Аркадий вспыхнул и обиженно отодвинулся от Антона Федосеевича:
— За кого ты меня принимаешь, отец?
Командующий положил ему на плечи свои
тяжелые руки, вгляделся в молодое смуглое лицо с заблестевшими глазами:
— Ну, ну, я же не обидеть тебя... Верю, сынка, иначе баталовский сын и не мог бы ответить.

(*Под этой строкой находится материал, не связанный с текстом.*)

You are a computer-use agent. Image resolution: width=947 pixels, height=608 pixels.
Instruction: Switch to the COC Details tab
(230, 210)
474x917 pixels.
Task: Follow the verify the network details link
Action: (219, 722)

Аркадий встал, разминая затекшие ноги, медленно прошелся по комнате, с интересом ее рассматрйвая. Взгляд наталкивался на картины в позолоченных рамах, похожие своими сюжетами и манерой исполнения на те, что он уже видел в столовой и гостиной. Те же рыцари с надменными лигами. Только в столовой и гостиной они были изображены пешими, а на этих полотнах сидели на боевых конях, в роскошных седлах с тонкими инкрустациями. Длинные узкие лица, каменно-спокойные позы, длинные лошадиные морды, так что казалось, что кони похожи на людей, а люди на коней. И среди этих помпезных полотен попросту нереальным, случайно занесенным казался портрет молодой женщины. Светлые печальные глаза с доброй всепонимающей искренностью смотрели из-под густых бровей, будто спрашивали: «Зачем я здесь, среди этих твердокаменных мужей в древних одеждах, на фоне серых готических башен? Уберите меня отсюда. Здесь мне так неуютно».
Художник сумел придать подлинную живость ее чертам. Женщина была в военной гимнастерке. На одном погоне с ефрейторской лычкой .лежал сухой осенний лист в мелких прожилках. Шея у женщины была тонкая, без единой морщинки. Морщинки гнездились лишь в углах мягко очерченного рта, готового улыбнуться. А на нежной шее только мраморная жилка замерла, как струна. Из-под пилотки сыпались на незамутненный складками лоб светлые волосы, не очень густые, знакомые с ветром и солнцем. И опять щемящее чувство жалости надвинулось на лейтенанта, комком непрогло-ченным стало в горле.
— Она всегда с тобою, отец, — сказал Аркадий.
— Всегда, сынок,— глухо подтвердил генерал.
Замолчали. А сын вспоминал. Руки в редких веснушках по локоть и певучий волжский окающий голосок. Предрассветный ветерок врывался в открытое окно, редеть начинала темень, окружавшая со всех сторон особняк, кусты, разделенные покрытой гравием дорожкой, шептали: нам зябко.
Сын вспоминал, но этих воспоминаний было, оказывается, так мало, что молчание в комнате не затягивалось. В самом деле, что еще врезалось в память, кроме этих ласковых рук в веснушках? Нет, он забыл даже, какого цвета были у нее глаза, потому что маленькие дети иногда бывают невосприимчивыми к цвету, путают красный с лиловым, голубой с синим, серый с черным. А вот бездумная колыбельная, чуть ли не ею самой сочиненная, напетая безмерно добрым голосом, так и осталась в сознании.
И еще осталась в памяти широкая плоская кровать и она, эта женщина, метавшаяся в бреду, вся высохшая, с провалившимися, тусклыми глазами. А потом оркестр, военные с покрасневшими от холода лицами, непонятные слова — «любимица всего полка», которые говорил над большой ямой человек с непокрытой головой и двумя золотыми звездочками на кителе.